殿下は温和にして、しかも威容ある様子で場の張りつめた空気を緩ませる。

「申し訳ありません」

キャサリンの代わりに私が謝った。

「貴族に生れたからには個人の感情で婚姻を結ぶ事はできない。王子である私はなおさらだ。公爵夫人であるアイリスとは長年連れ添った同士のような関係だ。今も昔も愛情というものが互いにあったのかどうかは分からない。だが情はある。今、私は隣国の王女という婚約者もいて、彼女を妃にする事が決まっている。それが事実でありそれ以外の何物でもない。スノウからはアイリスとの話が出た段階で、やぶさかではないという返事をこちらは受け取った。政略結婚の意味も踏まえてだろうが、喜んで受けるという意味だ。違うか?」

「いいえ。違いません。私はハミルトン侯爵令嬢との結婚を望みました」

「彼女を幸せにするように頼んだはずだ。
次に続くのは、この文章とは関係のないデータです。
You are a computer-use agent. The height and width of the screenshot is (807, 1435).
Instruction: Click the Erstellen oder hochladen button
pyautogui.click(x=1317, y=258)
その為には努力を惜しまないという君の意志を感じた」

「はい。確かに」

「屋敷に帰らず、妻を放置してるような状態がそれに即した行為か」

スノウは黙し、拳を握り締めている。



「して、キャサリン嬢。そなたは外交秘書官だと聞いているがどのような仕事をしている」

王太子の質問はキャサリンへ移る。


「今は、カーレン国のムンババ大使の歓迎の意味を込めた晩餐会の準備をしています」

「そうか。大使は我が国にとっても重要な人物だ。カーレン国とも友好を深めなければならない、平和的な関係を築くことは今後両国の発展にもつながるだろう。大儀だが尽力するように」

殿下にねぎらいの言葉をかけられキャサリンは少し有頂天になってしまったのか、饒舌に話し始めた。
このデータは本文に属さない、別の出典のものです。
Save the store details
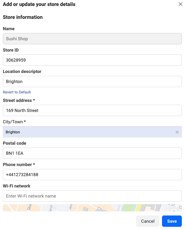Screen dimensions: 185x229 click(x=172, y=221)
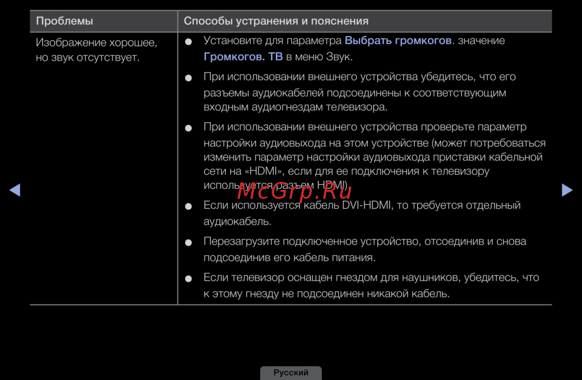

「はい。我が国は、経済的質や統治の素晴らしさは誇れるものがあり、武力的にもカーレン国などは足元にも及ばない強国です。全て国王陛下の恩恵によるものです。貴族たちは皆裕福で贅沢な暮らしができています。ムンババ様には豪華で華やかな夜会を満喫して頂き、我が国と友好関係を築けることがどれだけ有意義な事か理解してもらえれば良いと考えます」

「経済的質や発展は我が国の方が優れているかもしれないが、個人の自由、治安と安全、国民の健康、自然環境などはカーレンの方が先進している。豪華で華やかな事はさほど重要ではない。スノウはどう考えている?」

「ムンババ大使の好みを把握し、粗相のないように今度の晩餐会を成功させる事だけを考えています」

王太子は眉を上げた。

「外交官としての考えを訊いている」

王太子殿下は頭の切れる人だ。物事の先を読む事に長けている。未来の出来事を予測し、適切な判断を下す能力は王族であれば当たり前に鍛えられたもの。
その殿下が、しっかり答えろと鋭い視線を向けた。

「勿論、カーレンの発展のためにも我が国から学ぶことは多いと思います。けれど、我が国がカーレンから学ぶことも多い。それをちゃんと理解して接待しているかどうかは相手にも伝わるから気をつけなければならないと考えます。外交で最も重要な点は、他国の歴史や文化も認め、良い所は見習う事。大事なのは、相手の国やそこで暮らす人々を尊重する事。それを怠ってはいけないと」

キャサリンは顔をしかめる。彼女にとっては他所の国の民がどういう暮らしであろうが関係ない事なのだろう。
外交に対する認識が自分の部下たちは未熟なのだ。それを教育できていない事が殿下の前に晒された。
額から脂汗が流れ出る。

「多様性という言葉があるよう、あらゆる文化に柔軟に対応する力は必要だ。自国の財力の上にあぐらをかき閉鎖的な考えしか持たない国の国力は衰える。スノウ、今一度外交とは何かを外交官たちに再認識させろ」


殿下は音を立てて席を立った。

「御意のとおりにいたします」

スノウは頭を下げた。




出口に向かう道すがら殿下はキャサリンに問う。

「リッツ伯爵は高齢だ。ずっと子供ができなかったと聞いている。秘書官は養子か?」

「え……」

キャサリンが硬直したように動きを止めた。

「わ、わたくしは幼かったので詳しく……」

流石にこの場で養子かどうかなどの質問は殿下であったとしても失礼だ。

「キャサリン秘書官は、公爵家のメイド長の遠戚です」

スノウはキャサリンに助け舟を出した。

「ならばメイド長とやらがリッツ伯爵の親戚だという事か」

「それは……そう、です」

どういうつながりだったか定かではない。多分聞いたであろうがスノウは詳しくは覚えていなかった。

「公爵家に長年勤めているメイド長とは遠戚に当たります」

キャサリンは殿下にそう説明した。すかさずスノウも後に続ける。

「それにキャサリン秘書官は勉強家で、学園の成績も良かった優秀な人材です」

「学園とは、王都学園か?王室の者は毎年卒業式後のパーティーに来賓として参加するが、私は君の名を優秀生徒として目にしたことはない」



殿下は『ここは王宮だ、外交執務室に勤務する者の身元くらいちゃんと確認しろ』とスノウに言い捨て、執務室を後にした。